Email: klshort@uwaterloo.ca
Instagram: @kate_short_art / @aft.schoolsnack.co. (an artists’ collective)
Kate Short combines print, photography, painting, drawing, and sewing to create immersive installations and intimate photographs that reflect material sensibilities and personal growth discovered through her connections to people, plants, and animals. Recently this has taken shape as Kate dresses her indoor plants in handmade clothing, and builds her plants supportive devices out of forks and chopsticks. She creates cyanotype prints, turmeric anthotypes, and computer printer scans that capture impressions of her body, her front yard’s plant life, and sprouts she grows in her bedroom. Kate Short is a student at the University of Waterloo, and is based in Kitchener Waterloo. She lives with four friends and their house cat Skylar.
Artist Statement
I have been growing sprouts in my bedroom for three months now. I drag the sprouts in a dance across my computer printer scanner to create black and white images of their shapes, which get distorted in the process. I printed two of these scans on backlit and transparent film to use in a series of installation studies I call Bedroom Cohabitation Series. These studies allow me to play with the strategic and intuitive process of installation while working through concepts of care, and growth. What happens when we care too much, or too little? When I overgrow sprouts to the point where they become long curling strings or meaty bulbs that I pack into jars with vinegar for preservation? What happens when I scatter these wet sprouts across my bed and lay in the wet alongside them? When I pull the sprouts I have grown out of the plastic dish I rinse them in, they cling together—holding each other’s hands. I slowly pull them apart for my use. I am thinking about the ethics of this action when I perform it. My cohabitation with plants in this isolating moment in time has me thinking through what happens when the nature of my care changes, for my body and the living things around me.
Interview
How have your lived experiences informed your artistic practice?
My relationship with my health and body, in terms of food and consumption, growth and rest, and my process of working through how I can care for and listen to others (how to truly do this—and how to do this better), all inform my practise.
Because of health issues I have been experiencing this past year, I have been thinking of myself as a plant: I grow sprouts and water them twice daily, I give them sun, and I observe them for what they need – I have been observing my body with this same mix of mistakes, care, and attention, and through the process of these acts, observations, poetry, and photographs that I document alongside them, I am learning to cultivate care.
Who are your greatest influences? What effect do they have on your thesis work?
Our professor Lois Andison recently introduced me to Anicka Yi’s work, which I find fascinating!
Yi creates large scale installations, where she uses materials like bacteria, algae, and mushrooms to create works that focus on the power of scent and olfaction. Yi is interested in ideas of “embodied intelligence:” intelligence that doesn’t centre humans’ interest in cognition, but instead centres intelligence that lives in the body (scent and smell and our intimate connections to it, and the information we receive from it) in a range of life forms – like in plants and ancient bacteria.
Yi considers bacteria as life forms that we need to value the intelligence and systems of, to consider how we as humans can structure ourselves in relationship with nature, rather than perceiving ourselves as dominant over it.

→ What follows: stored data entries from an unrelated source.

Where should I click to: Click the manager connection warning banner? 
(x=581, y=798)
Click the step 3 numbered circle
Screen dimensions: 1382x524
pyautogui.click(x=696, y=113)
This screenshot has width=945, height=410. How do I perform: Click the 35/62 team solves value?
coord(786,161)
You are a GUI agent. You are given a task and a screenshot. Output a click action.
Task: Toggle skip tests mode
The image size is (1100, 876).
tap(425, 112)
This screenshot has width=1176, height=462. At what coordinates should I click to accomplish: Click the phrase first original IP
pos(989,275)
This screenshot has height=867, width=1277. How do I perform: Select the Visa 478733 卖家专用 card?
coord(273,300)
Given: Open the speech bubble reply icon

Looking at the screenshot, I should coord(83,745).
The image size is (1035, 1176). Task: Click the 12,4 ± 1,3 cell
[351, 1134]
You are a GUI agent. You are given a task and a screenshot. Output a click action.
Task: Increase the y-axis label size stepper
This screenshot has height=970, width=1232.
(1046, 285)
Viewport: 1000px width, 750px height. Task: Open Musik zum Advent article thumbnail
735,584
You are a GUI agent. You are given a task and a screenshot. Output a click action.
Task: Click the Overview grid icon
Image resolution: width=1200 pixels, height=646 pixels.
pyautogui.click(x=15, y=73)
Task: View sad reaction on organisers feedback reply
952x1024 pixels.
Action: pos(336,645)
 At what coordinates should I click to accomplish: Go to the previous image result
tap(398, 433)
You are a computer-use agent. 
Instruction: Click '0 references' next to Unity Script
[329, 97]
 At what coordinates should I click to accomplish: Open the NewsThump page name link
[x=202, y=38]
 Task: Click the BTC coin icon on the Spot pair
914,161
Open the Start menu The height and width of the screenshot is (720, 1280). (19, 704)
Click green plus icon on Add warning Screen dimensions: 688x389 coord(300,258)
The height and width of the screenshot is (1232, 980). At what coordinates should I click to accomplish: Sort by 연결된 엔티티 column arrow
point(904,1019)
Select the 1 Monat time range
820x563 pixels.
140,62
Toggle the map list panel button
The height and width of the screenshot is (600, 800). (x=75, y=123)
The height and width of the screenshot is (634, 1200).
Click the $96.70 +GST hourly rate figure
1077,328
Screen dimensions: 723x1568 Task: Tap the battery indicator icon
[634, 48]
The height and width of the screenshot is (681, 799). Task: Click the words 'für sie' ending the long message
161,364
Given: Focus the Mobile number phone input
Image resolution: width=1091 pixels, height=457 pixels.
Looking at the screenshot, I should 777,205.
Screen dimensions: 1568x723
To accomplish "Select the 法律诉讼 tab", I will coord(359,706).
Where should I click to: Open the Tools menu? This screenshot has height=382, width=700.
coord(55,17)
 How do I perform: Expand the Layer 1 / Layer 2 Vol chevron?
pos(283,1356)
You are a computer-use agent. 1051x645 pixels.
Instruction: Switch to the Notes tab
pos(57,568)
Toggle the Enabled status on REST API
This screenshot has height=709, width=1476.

I love how Yi’s work is fuelled by research that offers visions for how we can relate with our environment and with each other, and I think the way she plays with creating equally inviting and off-putting spaces by using non-traditional materials like bacteria is captivating!
What does your work aim to say?
My work is a living process for how to practise and grow care.
Right now it starts small: how to care for those in my immediate environment—my body, sprouts, house plants, roommates (and our cat Skylar).
I think the role of the artist can be many things, including offering critique of the way the world is, and providing visions for the way the world could be.
I am interested in both functions, and through the process of working through what care for my body and what care for others could look like, I hope to challenge the way we relate with our bodies and with others to work through potentials for what could be.